Daily Digest: Please Stop.

No, really, Seth Manfield. That’s enough. You’ve won. We all give up. A rogue deck? Really? Ross Merriam can only shake his head.

Seth. We get it. You’re really freaking good at Magic. If you want to take a Grand Prix off and play a fun deck, that’s your prerogative and I’m sure you won’t miss the points. But to Top 8 the tournament with the deck…it’s just not fair.

You got to spend your tournament basically playing Commander. Draw a bunch of cards and gain a bunch of life? Cloudblazer has you covered. Bounce all of your opponent’s creatures with Reflector Mage and Eldrazi Displacer? Sure, why not?! And just for fun, there’s even an infinite loop to build toward in the end-game.

You see, with a Panharmonicon on the battlefield, Drowner of Hope will generate four tokens. You only need to sacrifice three of them to have the mana to activate Eldrazi Displacer targeting the Drowner of Hope, so each activation is mana-neutral and nets an Eldrazi Scion token.
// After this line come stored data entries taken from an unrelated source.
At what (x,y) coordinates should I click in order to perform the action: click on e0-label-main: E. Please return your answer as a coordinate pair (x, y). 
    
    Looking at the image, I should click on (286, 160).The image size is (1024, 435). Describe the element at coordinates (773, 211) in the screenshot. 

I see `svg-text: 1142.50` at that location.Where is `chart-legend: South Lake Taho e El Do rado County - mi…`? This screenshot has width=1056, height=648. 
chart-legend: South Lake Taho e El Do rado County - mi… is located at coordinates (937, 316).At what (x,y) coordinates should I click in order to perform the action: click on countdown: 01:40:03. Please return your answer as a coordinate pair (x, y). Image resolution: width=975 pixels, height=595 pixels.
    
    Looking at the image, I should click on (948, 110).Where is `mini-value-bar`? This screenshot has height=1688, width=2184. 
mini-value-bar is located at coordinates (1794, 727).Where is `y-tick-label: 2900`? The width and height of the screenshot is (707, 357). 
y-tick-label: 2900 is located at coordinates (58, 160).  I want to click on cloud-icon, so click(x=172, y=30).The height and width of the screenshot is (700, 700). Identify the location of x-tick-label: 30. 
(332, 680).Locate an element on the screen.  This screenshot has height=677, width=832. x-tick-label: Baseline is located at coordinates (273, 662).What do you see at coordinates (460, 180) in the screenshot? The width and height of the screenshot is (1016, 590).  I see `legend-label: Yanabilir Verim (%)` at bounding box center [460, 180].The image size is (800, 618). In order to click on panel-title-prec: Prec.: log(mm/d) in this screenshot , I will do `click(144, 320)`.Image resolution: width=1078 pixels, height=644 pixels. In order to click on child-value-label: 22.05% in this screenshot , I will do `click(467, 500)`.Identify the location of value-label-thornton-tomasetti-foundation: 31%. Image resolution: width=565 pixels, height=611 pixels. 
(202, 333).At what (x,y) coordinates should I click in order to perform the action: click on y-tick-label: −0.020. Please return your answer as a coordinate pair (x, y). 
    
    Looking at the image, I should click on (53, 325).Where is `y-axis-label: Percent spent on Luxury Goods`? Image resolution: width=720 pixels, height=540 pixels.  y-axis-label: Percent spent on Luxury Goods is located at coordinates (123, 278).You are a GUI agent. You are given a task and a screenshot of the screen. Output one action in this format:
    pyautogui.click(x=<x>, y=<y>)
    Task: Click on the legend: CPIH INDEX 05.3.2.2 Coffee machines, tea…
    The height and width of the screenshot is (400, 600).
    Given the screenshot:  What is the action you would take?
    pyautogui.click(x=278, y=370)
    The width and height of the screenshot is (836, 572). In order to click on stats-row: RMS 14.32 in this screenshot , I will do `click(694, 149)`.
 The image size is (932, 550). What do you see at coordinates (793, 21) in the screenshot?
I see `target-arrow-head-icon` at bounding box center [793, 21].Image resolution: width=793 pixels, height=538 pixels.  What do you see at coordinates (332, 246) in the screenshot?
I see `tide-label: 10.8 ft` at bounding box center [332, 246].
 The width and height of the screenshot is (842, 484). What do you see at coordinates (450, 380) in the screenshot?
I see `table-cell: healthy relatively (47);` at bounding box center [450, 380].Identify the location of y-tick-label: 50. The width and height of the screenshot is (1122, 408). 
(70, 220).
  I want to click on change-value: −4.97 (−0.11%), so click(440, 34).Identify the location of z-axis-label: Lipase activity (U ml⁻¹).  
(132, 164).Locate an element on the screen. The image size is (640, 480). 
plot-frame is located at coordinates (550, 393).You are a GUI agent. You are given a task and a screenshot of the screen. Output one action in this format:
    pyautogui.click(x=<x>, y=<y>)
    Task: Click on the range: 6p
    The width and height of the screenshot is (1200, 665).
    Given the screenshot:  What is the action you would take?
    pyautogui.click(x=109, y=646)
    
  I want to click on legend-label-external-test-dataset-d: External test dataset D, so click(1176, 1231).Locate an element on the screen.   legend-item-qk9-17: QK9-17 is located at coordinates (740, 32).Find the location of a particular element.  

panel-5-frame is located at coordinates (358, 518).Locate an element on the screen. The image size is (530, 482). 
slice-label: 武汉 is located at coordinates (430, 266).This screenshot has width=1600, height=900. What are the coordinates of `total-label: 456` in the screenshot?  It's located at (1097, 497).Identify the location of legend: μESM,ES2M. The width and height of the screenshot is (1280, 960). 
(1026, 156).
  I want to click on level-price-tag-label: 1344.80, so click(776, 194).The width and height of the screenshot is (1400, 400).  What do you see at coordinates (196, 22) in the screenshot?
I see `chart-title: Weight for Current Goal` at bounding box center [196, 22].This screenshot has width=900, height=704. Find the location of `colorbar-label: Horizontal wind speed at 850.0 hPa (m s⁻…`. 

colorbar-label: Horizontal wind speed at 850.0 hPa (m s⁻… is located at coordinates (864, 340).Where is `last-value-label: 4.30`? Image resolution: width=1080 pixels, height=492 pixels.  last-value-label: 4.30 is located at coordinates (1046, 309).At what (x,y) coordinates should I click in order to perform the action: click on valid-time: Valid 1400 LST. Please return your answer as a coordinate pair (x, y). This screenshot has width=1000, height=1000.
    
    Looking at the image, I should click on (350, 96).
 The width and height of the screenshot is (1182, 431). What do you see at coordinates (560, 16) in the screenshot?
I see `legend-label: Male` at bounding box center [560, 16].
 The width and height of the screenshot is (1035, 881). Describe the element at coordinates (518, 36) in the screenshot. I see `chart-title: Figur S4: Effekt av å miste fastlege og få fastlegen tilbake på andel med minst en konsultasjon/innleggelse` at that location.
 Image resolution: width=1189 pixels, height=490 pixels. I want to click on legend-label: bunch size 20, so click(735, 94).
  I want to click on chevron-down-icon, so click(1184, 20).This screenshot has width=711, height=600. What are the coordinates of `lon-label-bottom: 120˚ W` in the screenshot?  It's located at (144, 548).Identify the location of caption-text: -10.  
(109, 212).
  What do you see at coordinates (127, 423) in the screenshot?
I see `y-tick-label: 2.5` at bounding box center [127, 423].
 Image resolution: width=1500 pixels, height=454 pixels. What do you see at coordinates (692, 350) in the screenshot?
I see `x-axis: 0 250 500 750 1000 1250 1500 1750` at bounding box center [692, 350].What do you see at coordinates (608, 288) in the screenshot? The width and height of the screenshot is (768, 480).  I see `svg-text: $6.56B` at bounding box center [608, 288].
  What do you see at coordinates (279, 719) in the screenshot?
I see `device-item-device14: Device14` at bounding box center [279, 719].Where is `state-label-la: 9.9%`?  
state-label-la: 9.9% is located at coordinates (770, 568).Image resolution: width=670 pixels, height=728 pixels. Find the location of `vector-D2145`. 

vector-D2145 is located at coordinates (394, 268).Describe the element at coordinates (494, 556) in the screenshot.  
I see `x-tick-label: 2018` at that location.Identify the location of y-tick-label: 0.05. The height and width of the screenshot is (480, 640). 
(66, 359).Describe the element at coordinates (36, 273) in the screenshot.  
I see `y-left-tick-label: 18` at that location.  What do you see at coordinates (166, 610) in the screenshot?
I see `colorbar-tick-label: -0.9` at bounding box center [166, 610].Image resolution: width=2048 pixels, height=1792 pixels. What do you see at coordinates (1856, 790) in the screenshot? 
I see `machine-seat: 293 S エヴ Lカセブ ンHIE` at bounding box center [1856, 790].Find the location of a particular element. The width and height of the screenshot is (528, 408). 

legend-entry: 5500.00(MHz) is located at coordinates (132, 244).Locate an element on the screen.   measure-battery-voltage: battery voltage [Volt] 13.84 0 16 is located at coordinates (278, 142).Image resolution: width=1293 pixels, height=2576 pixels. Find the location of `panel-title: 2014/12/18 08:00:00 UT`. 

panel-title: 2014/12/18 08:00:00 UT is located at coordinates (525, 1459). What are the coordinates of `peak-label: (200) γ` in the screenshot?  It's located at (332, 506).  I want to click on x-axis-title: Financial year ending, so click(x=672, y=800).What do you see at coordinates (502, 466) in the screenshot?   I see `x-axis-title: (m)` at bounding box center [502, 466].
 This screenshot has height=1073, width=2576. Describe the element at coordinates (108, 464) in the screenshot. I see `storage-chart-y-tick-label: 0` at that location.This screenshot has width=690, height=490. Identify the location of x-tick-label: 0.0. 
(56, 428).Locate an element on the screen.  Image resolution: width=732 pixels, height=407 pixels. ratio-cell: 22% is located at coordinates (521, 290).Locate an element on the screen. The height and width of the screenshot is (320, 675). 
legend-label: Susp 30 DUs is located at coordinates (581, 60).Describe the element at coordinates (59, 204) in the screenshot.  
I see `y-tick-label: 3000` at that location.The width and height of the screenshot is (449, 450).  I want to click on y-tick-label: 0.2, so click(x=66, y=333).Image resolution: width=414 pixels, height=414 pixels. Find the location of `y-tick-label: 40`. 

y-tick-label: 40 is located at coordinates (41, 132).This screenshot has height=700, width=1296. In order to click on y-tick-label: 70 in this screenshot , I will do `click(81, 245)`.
Rinse, lather, repeat, attack for eleventy billion, sign the slip, and laugh maniacally on your way to the scorer’s table.

It’s the definition of having your cake and eating it too.

Tournaments are supposed to be long, grueling affairs between the best players piloting the best decks, and Seth isn’t playing by the rules here. It leaves you wondering what he’ll do for his next trick. Battle of Wits in Modern?

Then again, maybe Seth just knows something we don’t. Normally a grindy deck like this would be vulnerable to Emrakul, the Promised End, but Eldrazi Displacer and Drowner of Hope contain it nicely, and Thought-Knot Seer and the sideboard counterspells can stop it from entering the battlefield altogether.

You have a similar aggressive package to W/U Flash, highlighted by the Thraben Inspector / Smuggler’s Copter curve, although the lack of Spell Queller makes Aetherworks Marvel more threatening. Panharmonicon ensures that your late-game is nigh-unbeatable, since powerful spells can only overcome so much card advantage. Anyone relying on one-for-one removal is going to have a bad time.

I’ve seen Seth play some wacky decks in the past (mostly in Draft), but this one might take the cake in both absurdity and future viability.